ASSIGNMENT
The data must be transcribed exactly, with no line missing.

┄┄┄┄┄┄┄┄┄┄┄┄┄┄┄┄┄┄┄┄

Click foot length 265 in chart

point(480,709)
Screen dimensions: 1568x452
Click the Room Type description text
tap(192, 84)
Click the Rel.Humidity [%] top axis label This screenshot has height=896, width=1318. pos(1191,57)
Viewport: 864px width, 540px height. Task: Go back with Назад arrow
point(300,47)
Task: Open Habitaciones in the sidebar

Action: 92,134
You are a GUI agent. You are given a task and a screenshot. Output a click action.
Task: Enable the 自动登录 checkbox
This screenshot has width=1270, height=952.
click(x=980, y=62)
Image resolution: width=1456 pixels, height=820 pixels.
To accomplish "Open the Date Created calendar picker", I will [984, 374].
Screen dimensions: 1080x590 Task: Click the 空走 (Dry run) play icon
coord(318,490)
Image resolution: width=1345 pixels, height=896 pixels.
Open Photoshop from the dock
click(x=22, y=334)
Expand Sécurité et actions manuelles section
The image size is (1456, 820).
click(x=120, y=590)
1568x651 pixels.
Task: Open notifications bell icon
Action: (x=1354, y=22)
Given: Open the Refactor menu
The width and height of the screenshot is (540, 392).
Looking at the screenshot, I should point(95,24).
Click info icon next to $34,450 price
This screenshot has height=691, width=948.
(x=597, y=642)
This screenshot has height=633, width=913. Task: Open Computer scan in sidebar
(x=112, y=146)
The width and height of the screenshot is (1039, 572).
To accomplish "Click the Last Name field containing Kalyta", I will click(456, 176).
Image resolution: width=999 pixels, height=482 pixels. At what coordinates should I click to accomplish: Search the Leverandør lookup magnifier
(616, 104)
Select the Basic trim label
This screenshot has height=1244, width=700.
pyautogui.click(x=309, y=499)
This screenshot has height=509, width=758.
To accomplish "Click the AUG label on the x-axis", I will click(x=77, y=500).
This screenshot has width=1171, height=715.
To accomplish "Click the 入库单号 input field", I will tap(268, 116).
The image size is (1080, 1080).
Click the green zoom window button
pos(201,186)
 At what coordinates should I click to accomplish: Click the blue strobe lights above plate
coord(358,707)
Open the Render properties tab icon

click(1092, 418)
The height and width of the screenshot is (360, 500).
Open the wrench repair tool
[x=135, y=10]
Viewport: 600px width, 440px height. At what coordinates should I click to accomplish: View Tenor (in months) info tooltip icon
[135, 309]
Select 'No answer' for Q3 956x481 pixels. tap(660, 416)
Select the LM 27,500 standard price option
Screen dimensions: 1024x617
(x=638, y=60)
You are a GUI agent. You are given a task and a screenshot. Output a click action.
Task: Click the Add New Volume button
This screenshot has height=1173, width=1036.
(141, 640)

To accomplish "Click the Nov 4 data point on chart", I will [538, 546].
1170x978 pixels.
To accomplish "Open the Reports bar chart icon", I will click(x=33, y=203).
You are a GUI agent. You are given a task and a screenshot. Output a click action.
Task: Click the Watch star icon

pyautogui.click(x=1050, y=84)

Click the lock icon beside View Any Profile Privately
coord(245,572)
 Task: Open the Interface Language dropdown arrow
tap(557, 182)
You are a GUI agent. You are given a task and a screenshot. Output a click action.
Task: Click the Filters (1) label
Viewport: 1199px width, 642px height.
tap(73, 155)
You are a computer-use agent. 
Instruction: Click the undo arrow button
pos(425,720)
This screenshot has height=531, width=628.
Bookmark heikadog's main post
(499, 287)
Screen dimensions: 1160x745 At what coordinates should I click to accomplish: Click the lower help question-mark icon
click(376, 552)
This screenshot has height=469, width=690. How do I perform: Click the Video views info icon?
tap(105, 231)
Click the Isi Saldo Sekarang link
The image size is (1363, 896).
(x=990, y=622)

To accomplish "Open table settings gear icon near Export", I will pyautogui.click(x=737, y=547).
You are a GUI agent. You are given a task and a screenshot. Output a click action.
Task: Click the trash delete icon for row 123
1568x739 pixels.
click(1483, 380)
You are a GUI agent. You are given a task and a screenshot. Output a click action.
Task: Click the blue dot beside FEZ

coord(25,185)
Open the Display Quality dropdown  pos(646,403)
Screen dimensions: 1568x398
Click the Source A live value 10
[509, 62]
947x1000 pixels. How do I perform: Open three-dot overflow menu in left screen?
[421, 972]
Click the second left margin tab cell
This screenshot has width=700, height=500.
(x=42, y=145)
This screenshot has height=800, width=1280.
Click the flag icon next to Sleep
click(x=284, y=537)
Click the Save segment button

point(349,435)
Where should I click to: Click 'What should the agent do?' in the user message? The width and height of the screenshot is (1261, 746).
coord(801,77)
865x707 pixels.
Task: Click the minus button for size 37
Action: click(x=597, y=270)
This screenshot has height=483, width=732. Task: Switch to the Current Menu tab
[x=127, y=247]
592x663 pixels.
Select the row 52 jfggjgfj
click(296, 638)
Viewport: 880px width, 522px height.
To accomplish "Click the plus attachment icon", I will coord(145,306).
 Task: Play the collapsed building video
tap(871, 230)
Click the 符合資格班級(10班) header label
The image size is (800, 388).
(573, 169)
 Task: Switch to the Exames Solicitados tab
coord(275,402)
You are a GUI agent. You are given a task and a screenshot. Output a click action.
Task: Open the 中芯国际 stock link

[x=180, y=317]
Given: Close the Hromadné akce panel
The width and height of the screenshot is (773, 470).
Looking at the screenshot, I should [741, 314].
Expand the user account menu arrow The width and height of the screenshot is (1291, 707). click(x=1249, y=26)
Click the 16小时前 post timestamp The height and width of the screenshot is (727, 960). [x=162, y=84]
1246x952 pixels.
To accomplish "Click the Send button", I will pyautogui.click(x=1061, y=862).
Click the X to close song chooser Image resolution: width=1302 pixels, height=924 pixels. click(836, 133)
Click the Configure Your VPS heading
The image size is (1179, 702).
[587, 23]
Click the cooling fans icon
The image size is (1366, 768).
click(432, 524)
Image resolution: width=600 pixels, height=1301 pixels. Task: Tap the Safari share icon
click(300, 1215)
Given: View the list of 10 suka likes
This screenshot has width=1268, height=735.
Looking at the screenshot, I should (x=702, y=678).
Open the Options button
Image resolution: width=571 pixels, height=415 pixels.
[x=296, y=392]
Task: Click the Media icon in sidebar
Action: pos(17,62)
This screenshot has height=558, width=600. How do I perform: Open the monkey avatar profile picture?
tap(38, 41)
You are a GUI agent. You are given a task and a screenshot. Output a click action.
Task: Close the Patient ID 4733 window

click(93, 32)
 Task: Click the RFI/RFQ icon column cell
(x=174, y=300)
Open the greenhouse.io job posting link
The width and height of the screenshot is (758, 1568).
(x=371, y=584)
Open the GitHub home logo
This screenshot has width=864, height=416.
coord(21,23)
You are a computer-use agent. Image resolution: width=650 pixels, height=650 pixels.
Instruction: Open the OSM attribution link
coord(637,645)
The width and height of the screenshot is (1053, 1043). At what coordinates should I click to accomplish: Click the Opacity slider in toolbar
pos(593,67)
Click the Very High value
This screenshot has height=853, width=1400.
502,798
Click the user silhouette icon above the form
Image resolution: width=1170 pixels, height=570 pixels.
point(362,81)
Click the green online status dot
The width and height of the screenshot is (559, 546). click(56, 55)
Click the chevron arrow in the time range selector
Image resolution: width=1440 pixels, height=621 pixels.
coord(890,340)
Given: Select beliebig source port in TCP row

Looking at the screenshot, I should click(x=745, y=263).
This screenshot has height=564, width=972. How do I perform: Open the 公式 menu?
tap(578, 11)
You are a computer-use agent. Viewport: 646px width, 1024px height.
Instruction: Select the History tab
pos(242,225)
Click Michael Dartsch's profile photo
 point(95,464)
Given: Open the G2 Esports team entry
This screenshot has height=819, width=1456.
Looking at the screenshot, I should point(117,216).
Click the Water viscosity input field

┄┄┄┄┄┄┄┄┄┄┄┄┄┄┄┄┄┄┄┄

WRITTEN REPLY
Click foot length 265 in chart

point(480,709)
Screen dimensions: 1568x452
Click the Room Type description text
tap(192, 84)
Click the Rel.Humidity [%] top axis label This screenshot has height=896, width=1318. pos(1191,57)
Viewport: 864px width, 540px height. Task: Go back with Назад arrow
point(300,47)
Task: Open Habitaciones in the sidebar

Action: 92,134
You are a GUI agent. You are given a task and a screenshot. Output a click action.
Task: Enable the 自动登录 checkbox
This screenshot has width=1270, height=952.
click(x=980, y=62)
Image resolution: width=1456 pixels, height=820 pixels.
To accomplish "Open the Date Created calendar picker", I will [984, 374].
Screen dimensions: 1080x590 Task: Click the 空走 (Dry run) play icon
coord(318,490)
Image resolution: width=1345 pixels, height=896 pixels.
Open Photoshop from the dock
click(x=22, y=334)
Expand Sécurité et actions manuelles section
The image size is (1456, 820).
click(x=120, y=590)
1568x651 pixels.
Task: Open notifications bell icon
Action: (x=1354, y=22)
Given: Open the Refactor menu
The width and height of the screenshot is (540, 392).
Looking at the screenshot, I should point(95,24).
Click info icon next to $34,450 price
This screenshot has height=691, width=948.
(x=597, y=642)
This screenshot has height=633, width=913. Task: Open Computer scan in sidebar
(x=112, y=146)
The width and height of the screenshot is (1039, 572).
To accomplish "Click the Last Name field containing Kalyta", I will click(456, 176).
Image resolution: width=999 pixels, height=482 pixels. At what coordinates should I click to accomplish: Search the Leverandør lookup magnifier
(616, 104)
Select the Basic trim label
This screenshot has height=1244, width=700.
pyautogui.click(x=309, y=499)
This screenshot has height=509, width=758.
To accomplish "Click the AUG label on the x-axis", I will click(x=77, y=500).
This screenshot has width=1171, height=715.
To accomplish "Click the 入库单号 input field", I will tap(268, 116).
The image size is (1080, 1080).
Click the green zoom window button
pos(201,186)
 At what coordinates should I click to accomplish: Click the blue strobe lights above plate
coord(358,707)
Open the Render properties tab icon

click(1092, 418)
The height and width of the screenshot is (360, 500).
Open the wrench repair tool
[x=135, y=10]
Viewport: 600px width, 440px height. At what coordinates should I click to accomplish: View Tenor (in months) info tooltip icon
[135, 309]
Select 'No answer' for Q3 956x481 pixels. tap(660, 416)
Select the LM 27,500 standard price option
Screen dimensions: 1024x617
(x=638, y=60)
You are a GUI agent. You are given a task and a screenshot. Output a click action.
Task: Click the Add New Volume button
This screenshot has height=1173, width=1036.
(141, 640)

To accomplish "Click the Nov 4 data point on chart", I will [538, 546].
1170x978 pixels.
To accomplish "Open the Reports bar chart icon", I will click(x=33, y=203).
You are a GUI agent. You are given a task and a screenshot. Output a click action.
Task: Click the Watch star icon

pyautogui.click(x=1050, y=84)

Click the lock icon beside View Any Profile Privately
coord(245,572)
 Task: Open the Interface Language dropdown arrow
tap(557, 182)
You are a GUI agent. You are given a task and a screenshot. Output a click action.
Task: Click the Filters (1) label
Viewport: 1199px width, 642px height.
tap(73, 155)
You are a computer-use agent. 
Instruction: Click the undo arrow button
pos(425,720)
This screenshot has height=531, width=628.
Bookmark heikadog's main post
(499, 287)
Screen dimensions: 1160x745 At what coordinates should I click to accomplish: Click the lower help question-mark icon
click(376, 552)
This screenshot has height=469, width=690. How do I perform: Click the Video views info icon?
tap(105, 231)
Click the Isi Saldo Sekarang link
The image size is (1363, 896).
(x=990, y=622)

To accomplish "Open table settings gear icon near Export", I will pyautogui.click(x=737, y=547).
You are a GUI agent. You are given a task and a screenshot. Output a click action.
Task: Click the trash delete icon for row 123
1568x739 pixels.
click(1483, 380)
You are a GUI agent. You are given a task and a screenshot. Output a click action.
Task: Click the blue dot beside FEZ

coord(25,185)
Open the Display Quality dropdown  pos(646,403)
Screen dimensions: 1568x398
Click the Source A live value 10
[509, 62]
947x1000 pixels. How do I perform: Open three-dot overflow menu in left screen?
[421, 972]
Click the second left margin tab cell
This screenshot has width=700, height=500.
(x=42, y=145)
This screenshot has height=800, width=1280.
Click the flag icon next to Sleep
click(x=284, y=537)
Click the Save segment button

point(349,435)
Where should I click to: Click 'What should the agent do?' in the user message? The width and height of the screenshot is (1261, 746).
coord(801,77)
865x707 pixels.
Task: Click the minus button for size 37
Action: click(x=597, y=270)
This screenshot has height=483, width=732. Task: Switch to the Current Menu tab
[x=127, y=247]
592x663 pixels.
Select the row 52 jfggjgfj
click(296, 638)
Viewport: 880px width, 522px height.
To accomplish "Click the plus attachment icon", I will coord(145,306).
 Task: Play the collapsed building video
tap(871, 230)
Click the 符合資格班級(10班) header label
The image size is (800, 388).
(573, 169)
 Task: Switch to the Exames Solicitados tab
coord(275,402)
You are a GUI agent. You are given a task and a screenshot. Output a click action.
Task: Open the 中芯国际 stock link

[x=180, y=317]
Given: Close the Hromadné akce panel
The width and height of the screenshot is (773, 470).
Looking at the screenshot, I should [741, 314].
Expand the user account menu arrow The width and height of the screenshot is (1291, 707). click(x=1249, y=26)
Click the 16小时前 post timestamp The height and width of the screenshot is (727, 960). [x=162, y=84]
1246x952 pixels.
To accomplish "Click the Send button", I will pyautogui.click(x=1061, y=862).
Click the X to close song chooser Image resolution: width=1302 pixels, height=924 pixels. click(836, 133)
Click the Configure Your VPS heading
The image size is (1179, 702).
[587, 23]
Click the cooling fans icon
The image size is (1366, 768).
click(432, 524)
Image resolution: width=600 pixels, height=1301 pixels. Task: Tap the Safari share icon
click(300, 1215)
Given: View the list of 10 suka likes
This screenshot has width=1268, height=735.
Looking at the screenshot, I should (x=702, y=678).
Open the Options button
Image resolution: width=571 pixels, height=415 pixels.
[x=296, y=392]
Task: Click the Media icon in sidebar
Action: pos(17,62)
This screenshot has height=558, width=600. How do I perform: Open the monkey avatar profile picture?
tap(38, 41)
You are a GUI agent. You are given a task and a screenshot. Output a click action.
Task: Close the Patient ID 4733 window

click(93, 32)
 Task: Click the RFI/RFQ icon column cell
(x=174, y=300)
Open the greenhouse.io job posting link
The width and height of the screenshot is (758, 1568).
(x=371, y=584)
Open the GitHub home logo
This screenshot has width=864, height=416.
coord(21,23)
You are a computer-use agent. Image resolution: width=650 pixels, height=650 pixels.
Instruction: Open the OSM attribution link
coord(637,645)
The width and height of the screenshot is (1053, 1043). At what coordinates should I click to accomplish: Click the Opacity slider in toolbar
pos(593,67)
Click the Very High value
This screenshot has height=853, width=1400.
502,798
Click the user silhouette icon above the form
Image resolution: width=1170 pixels, height=570 pixels.
point(362,81)
Click the green online status dot
The width and height of the screenshot is (559, 546). click(56, 55)
Click the chevron arrow in the time range selector
Image resolution: width=1440 pixels, height=621 pixels.
coord(890,340)
Given: Select beliebig source port in TCP row

Looking at the screenshot, I should click(x=745, y=263).
This screenshot has height=564, width=972. How do I perform: Open the 公式 menu?
tap(578, 11)
You are a computer-use agent. Viewport: 646px width, 1024px height.
Instruction: Select the History tab
pos(242,225)
Click Michael Dartsch's profile photo
 point(95,464)
Given: Open the G2 Esports team entry
This screenshot has height=819, width=1456.
Looking at the screenshot, I should point(117,216).
Click the Water viscosity input field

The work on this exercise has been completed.